WHAT THE TASK ASKS: An exact copy is needed of each line from the one including "This screenshot has width=644, height=322." through the last line of the entries, both ends counted, with nothing added.

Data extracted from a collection
================

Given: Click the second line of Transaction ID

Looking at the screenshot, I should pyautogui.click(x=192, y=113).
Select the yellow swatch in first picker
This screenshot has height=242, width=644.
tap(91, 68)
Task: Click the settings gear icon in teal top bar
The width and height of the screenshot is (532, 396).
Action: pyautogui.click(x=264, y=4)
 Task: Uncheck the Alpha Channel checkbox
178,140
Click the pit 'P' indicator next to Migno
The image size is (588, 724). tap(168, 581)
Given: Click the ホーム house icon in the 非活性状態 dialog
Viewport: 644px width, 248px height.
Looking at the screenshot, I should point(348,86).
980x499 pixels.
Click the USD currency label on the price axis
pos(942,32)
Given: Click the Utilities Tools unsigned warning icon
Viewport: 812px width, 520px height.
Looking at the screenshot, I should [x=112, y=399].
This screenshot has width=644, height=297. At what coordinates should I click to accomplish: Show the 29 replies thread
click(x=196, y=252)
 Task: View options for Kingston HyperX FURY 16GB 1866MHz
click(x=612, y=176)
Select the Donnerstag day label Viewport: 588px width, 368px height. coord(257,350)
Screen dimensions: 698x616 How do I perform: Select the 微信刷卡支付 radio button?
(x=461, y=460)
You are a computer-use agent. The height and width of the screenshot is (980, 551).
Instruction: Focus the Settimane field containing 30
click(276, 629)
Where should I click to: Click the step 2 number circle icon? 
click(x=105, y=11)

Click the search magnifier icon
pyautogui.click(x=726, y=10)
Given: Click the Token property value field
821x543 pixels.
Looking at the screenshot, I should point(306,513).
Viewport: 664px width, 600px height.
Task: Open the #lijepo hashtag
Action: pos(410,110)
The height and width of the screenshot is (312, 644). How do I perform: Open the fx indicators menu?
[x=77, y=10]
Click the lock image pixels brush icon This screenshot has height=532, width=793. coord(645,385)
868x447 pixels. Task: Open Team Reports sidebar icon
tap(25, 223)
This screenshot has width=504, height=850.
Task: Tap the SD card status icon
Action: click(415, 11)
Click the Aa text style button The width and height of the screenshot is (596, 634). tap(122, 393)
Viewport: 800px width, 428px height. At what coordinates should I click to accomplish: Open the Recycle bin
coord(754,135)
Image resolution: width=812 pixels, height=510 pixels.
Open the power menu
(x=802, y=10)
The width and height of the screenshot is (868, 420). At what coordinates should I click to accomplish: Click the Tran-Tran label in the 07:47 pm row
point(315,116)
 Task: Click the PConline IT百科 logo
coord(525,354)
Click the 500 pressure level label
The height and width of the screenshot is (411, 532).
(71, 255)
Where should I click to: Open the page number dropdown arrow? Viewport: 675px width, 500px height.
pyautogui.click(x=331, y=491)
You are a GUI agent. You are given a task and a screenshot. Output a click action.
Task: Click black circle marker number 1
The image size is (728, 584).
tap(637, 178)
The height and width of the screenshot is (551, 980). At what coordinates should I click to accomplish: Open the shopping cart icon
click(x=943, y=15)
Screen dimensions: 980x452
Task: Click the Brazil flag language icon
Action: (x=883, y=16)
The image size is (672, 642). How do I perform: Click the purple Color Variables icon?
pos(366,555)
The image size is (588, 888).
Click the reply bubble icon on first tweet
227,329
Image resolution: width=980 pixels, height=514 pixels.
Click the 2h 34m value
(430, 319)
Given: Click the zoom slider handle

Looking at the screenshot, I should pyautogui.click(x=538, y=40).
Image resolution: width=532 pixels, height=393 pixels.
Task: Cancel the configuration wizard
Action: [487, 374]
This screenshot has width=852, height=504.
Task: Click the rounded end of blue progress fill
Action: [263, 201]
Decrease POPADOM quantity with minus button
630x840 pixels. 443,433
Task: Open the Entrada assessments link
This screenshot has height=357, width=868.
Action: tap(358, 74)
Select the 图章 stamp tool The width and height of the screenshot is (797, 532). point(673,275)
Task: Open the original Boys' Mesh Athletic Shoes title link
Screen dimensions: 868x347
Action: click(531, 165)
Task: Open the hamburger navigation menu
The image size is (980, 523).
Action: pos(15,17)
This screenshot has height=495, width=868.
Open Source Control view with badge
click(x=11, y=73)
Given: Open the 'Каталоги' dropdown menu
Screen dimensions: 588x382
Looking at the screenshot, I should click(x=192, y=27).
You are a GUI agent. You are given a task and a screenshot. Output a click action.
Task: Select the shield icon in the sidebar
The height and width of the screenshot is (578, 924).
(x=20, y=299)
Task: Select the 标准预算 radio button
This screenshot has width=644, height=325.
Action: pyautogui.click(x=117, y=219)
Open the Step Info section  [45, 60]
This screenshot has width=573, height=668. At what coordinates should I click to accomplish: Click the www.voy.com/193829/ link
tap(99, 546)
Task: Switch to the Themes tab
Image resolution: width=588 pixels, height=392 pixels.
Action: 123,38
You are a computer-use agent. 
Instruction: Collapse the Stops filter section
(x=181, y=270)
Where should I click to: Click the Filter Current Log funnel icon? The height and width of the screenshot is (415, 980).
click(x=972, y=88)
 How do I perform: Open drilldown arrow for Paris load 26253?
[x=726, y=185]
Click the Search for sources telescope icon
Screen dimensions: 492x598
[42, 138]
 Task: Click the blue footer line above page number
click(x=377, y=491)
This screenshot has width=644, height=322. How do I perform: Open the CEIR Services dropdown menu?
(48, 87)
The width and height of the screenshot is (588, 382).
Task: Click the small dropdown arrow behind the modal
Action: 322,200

================

YOUR SOLUTION:
This screenshot has width=644, height=322. How do I perform: Open the CEIR Services dropdown menu?
(48, 87)
The width and height of the screenshot is (588, 382).
Task: Click the small dropdown arrow behind the modal
Action: 322,200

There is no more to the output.